(Daten zu Elementen und Textpositionen)
************
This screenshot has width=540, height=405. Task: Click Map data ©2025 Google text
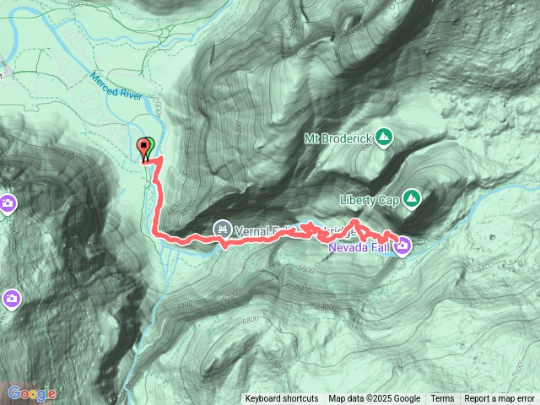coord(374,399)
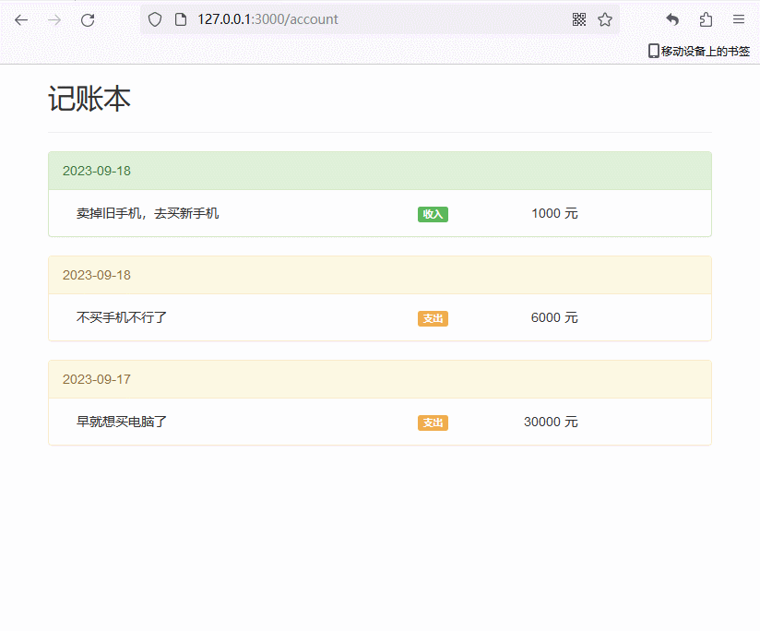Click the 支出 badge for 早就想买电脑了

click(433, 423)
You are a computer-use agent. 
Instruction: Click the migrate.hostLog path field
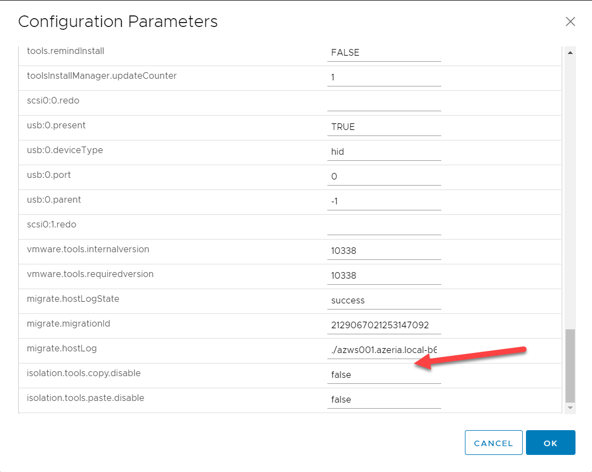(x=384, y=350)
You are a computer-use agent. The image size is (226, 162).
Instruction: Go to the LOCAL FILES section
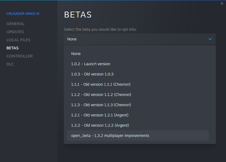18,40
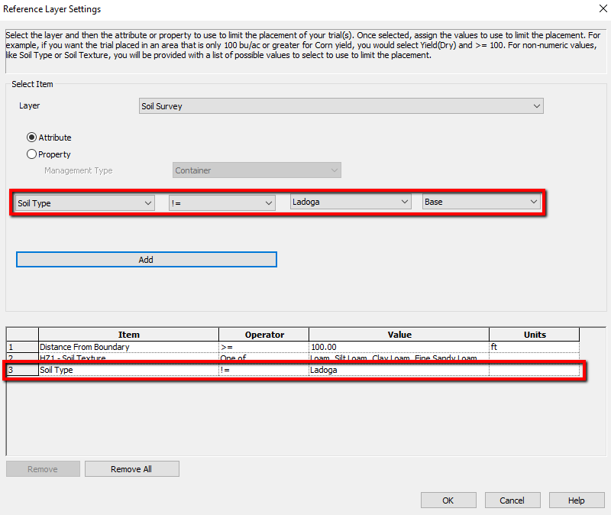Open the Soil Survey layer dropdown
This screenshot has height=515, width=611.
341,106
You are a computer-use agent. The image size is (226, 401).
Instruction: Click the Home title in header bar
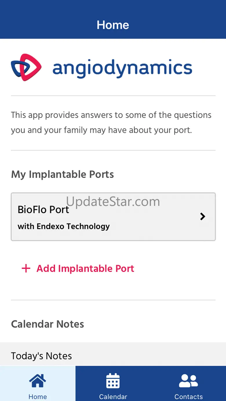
************
**ZU ERLEDIGEN:** Wandle die Einträge oben Zeile für Zeile in eine nummerierte Liste um und lass leere Zeilen weg. Die Bilder kommen nicht in die Antwort.

**VOLLSTÄNDIGE LÖSUNG:**
1. This screenshot has width=540, height=405. Task: Click Map data ©2025 Google text
2. coord(374,399)
3. Click the 支出 badge for 早就想买电脑了
4. click(433, 423)
5. You are a computer-use agent. 
6. Instruction: Click the migrate.hostLog path field
7. (x=384, y=350)
8. You are a computer-use agent. The image size is (226, 162).
9. Instruction: Go to the LOCAL FILES section
10. 18,40
11. Open the Soil Survey layer dropdown
12. This screenshot has height=515, width=611.
13. 341,106
14. You are a computer-use agent. The image size is (226, 401).
15. Instruction: Click the Home title in header bar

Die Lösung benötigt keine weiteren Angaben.